§ Saved data entries
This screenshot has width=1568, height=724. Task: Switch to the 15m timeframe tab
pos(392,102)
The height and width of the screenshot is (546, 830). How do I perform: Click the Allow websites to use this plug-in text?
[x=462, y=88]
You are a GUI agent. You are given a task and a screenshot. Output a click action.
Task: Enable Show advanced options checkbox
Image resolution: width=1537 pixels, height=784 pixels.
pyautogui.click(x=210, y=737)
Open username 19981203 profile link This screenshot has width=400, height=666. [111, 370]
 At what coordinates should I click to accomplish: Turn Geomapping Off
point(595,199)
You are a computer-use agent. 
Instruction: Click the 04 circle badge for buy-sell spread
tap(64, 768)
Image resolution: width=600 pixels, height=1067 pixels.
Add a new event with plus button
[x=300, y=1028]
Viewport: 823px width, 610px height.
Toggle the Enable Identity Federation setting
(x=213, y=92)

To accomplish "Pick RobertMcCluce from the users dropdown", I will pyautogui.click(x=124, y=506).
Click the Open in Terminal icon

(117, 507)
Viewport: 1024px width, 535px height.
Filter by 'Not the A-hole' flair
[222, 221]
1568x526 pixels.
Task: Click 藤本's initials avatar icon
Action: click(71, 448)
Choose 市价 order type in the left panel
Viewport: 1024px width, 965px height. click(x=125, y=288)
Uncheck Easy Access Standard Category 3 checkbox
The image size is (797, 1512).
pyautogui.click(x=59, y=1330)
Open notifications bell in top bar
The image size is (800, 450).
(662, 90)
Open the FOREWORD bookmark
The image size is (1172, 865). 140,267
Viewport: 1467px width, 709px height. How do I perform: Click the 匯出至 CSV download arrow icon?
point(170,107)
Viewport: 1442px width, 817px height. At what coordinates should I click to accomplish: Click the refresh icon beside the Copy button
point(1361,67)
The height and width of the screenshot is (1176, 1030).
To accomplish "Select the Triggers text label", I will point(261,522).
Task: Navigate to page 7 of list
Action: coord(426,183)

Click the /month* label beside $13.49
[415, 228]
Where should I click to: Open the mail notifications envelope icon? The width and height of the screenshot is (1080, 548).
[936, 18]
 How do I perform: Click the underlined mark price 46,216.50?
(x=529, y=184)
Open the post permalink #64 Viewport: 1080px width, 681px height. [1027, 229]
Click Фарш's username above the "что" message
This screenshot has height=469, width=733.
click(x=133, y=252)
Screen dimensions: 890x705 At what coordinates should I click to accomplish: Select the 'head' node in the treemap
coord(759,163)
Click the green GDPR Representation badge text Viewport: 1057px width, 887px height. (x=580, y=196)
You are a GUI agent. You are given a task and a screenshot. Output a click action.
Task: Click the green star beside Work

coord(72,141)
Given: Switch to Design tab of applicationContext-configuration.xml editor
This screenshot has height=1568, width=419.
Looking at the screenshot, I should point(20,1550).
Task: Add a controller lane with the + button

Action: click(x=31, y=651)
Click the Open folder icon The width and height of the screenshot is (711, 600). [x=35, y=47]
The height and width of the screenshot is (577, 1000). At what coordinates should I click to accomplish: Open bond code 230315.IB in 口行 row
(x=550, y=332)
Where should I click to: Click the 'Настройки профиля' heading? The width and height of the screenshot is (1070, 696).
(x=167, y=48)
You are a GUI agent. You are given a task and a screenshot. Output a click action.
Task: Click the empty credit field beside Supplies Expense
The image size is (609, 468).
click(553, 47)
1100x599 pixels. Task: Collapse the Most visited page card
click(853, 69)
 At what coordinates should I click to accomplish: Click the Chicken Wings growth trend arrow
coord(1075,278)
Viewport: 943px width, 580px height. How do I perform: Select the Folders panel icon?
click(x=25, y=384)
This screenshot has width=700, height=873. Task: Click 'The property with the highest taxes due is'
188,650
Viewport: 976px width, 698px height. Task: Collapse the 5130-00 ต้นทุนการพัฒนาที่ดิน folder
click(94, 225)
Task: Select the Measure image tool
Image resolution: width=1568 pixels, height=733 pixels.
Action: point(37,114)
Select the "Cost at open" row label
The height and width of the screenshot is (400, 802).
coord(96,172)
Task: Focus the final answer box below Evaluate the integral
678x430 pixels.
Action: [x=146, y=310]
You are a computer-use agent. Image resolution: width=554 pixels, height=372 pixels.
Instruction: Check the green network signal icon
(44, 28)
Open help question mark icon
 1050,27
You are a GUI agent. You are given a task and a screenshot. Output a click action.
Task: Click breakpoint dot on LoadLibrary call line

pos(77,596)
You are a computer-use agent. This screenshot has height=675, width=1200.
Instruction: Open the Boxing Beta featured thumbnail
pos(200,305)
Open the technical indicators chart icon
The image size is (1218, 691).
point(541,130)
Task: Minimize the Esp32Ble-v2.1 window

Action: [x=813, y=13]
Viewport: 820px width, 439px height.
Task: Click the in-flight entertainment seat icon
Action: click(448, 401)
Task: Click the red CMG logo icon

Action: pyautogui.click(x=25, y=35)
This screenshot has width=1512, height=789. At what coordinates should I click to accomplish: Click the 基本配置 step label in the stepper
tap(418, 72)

§ WHAT THIS TASK INVOLVES
Could you please copy the lines above exactly, beginning at the first and ending at the line that contains "Uncheck Easy Access"?

§ RESULT OF THE EXERCISE
This screenshot has width=1568, height=724. Task: Switch to the 15m timeframe tab
pos(392,102)
The height and width of the screenshot is (546, 830). How do I perform: Click the Allow websites to use this plug-in text?
[x=462, y=88]
You are a GUI agent. You are given a task and a screenshot. Output a click action.
Task: Enable Show advanced options checkbox
Image resolution: width=1537 pixels, height=784 pixels.
pyautogui.click(x=210, y=737)
Open username 19981203 profile link This screenshot has width=400, height=666. [111, 370]
 At what coordinates should I click to accomplish: Turn Geomapping Off
point(595,199)
You are a computer-use agent. 
Instruction: Click the 04 circle badge for buy-sell spread
tap(64, 768)
Image resolution: width=600 pixels, height=1067 pixels.
Add a new event with plus button
[x=300, y=1028]
Viewport: 823px width, 610px height.
Toggle the Enable Identity Federation setting
(x=213, y=92)

To accomplish "Pick RobertMcCluce from the users dropdown", I will pyautogui.click(x=124, y=506).
Click the Open in Terminal icon

(117, 507)
Viewport: 1024px width, 535px height.
Filter by 'Not the A-hole' flair
[222, 221]
1568x526 pixels.
Task: Click 藤本's initials avatar icon
Action: click(71, 448)
Choose 市价 order type in the left panel
Viewport: 1024px width, 965px height. click(x=125, y=288)
Uncheck Easy Access Standard Category 3 checkbox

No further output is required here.